WORK INSTRUCTIONS:
I need the lines from the one containing "The width and" through the last line of the entries retyped exactly, with no pictures among them.

INPUT DATA:

•••••

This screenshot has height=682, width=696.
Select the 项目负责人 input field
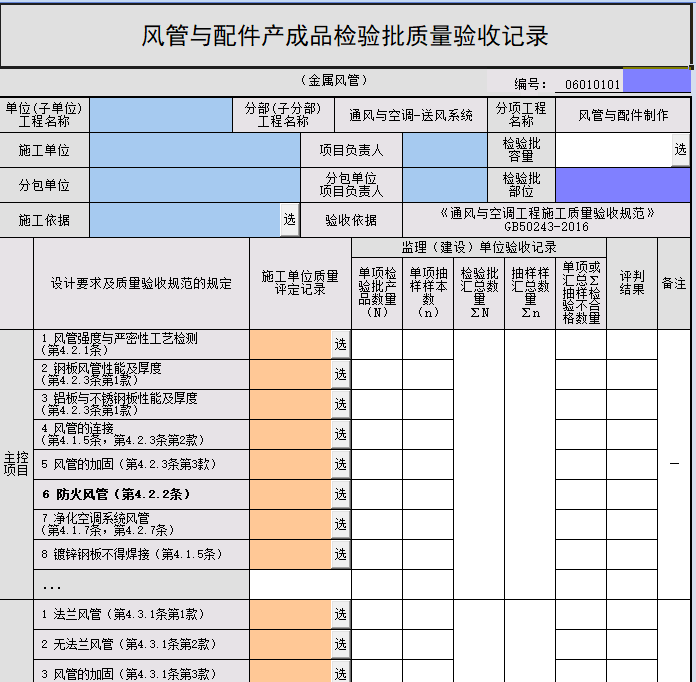[x=444, y=150]
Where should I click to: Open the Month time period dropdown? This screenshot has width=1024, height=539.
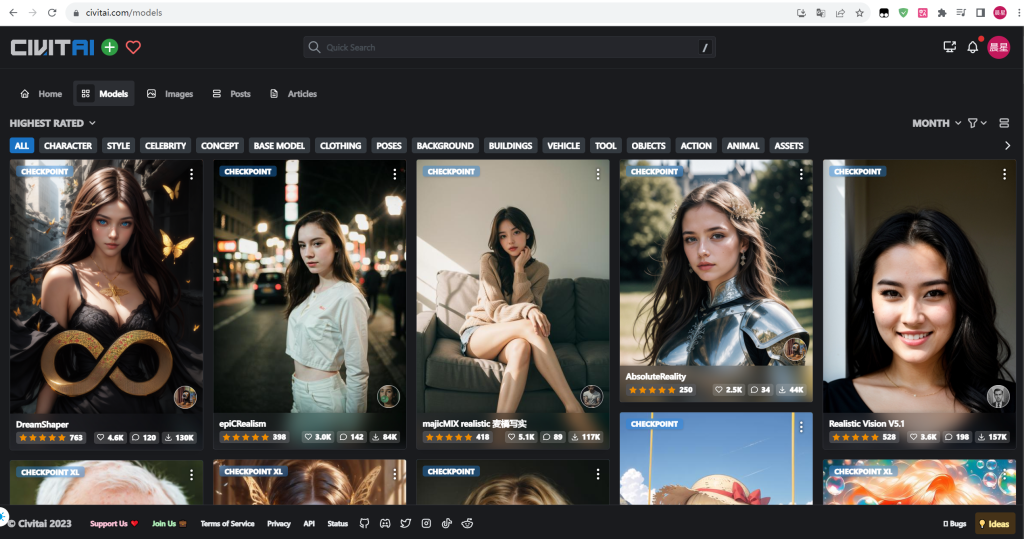click(936, 123)
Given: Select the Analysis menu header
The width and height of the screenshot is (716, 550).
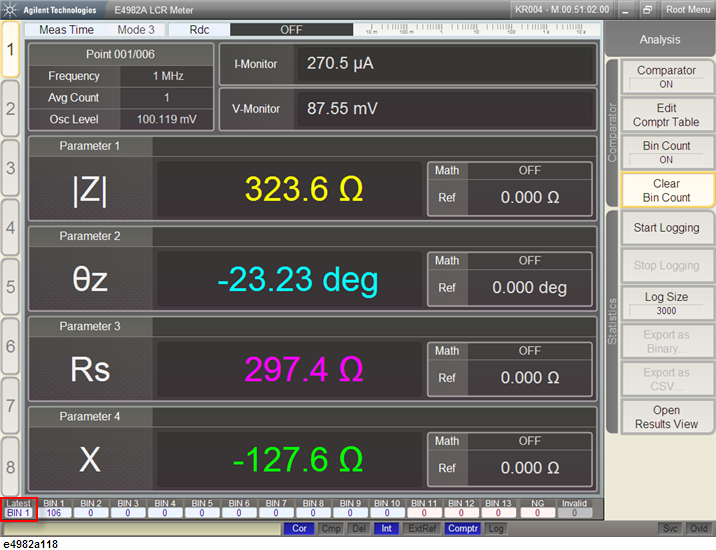Looking at the screenshot, I should click(x=659, y=40).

•••••

EXERCISE SOLUTION:
The width and height of the screenshot is (716, 550).
Looking at the screenshot, I should click(x=659, y=40).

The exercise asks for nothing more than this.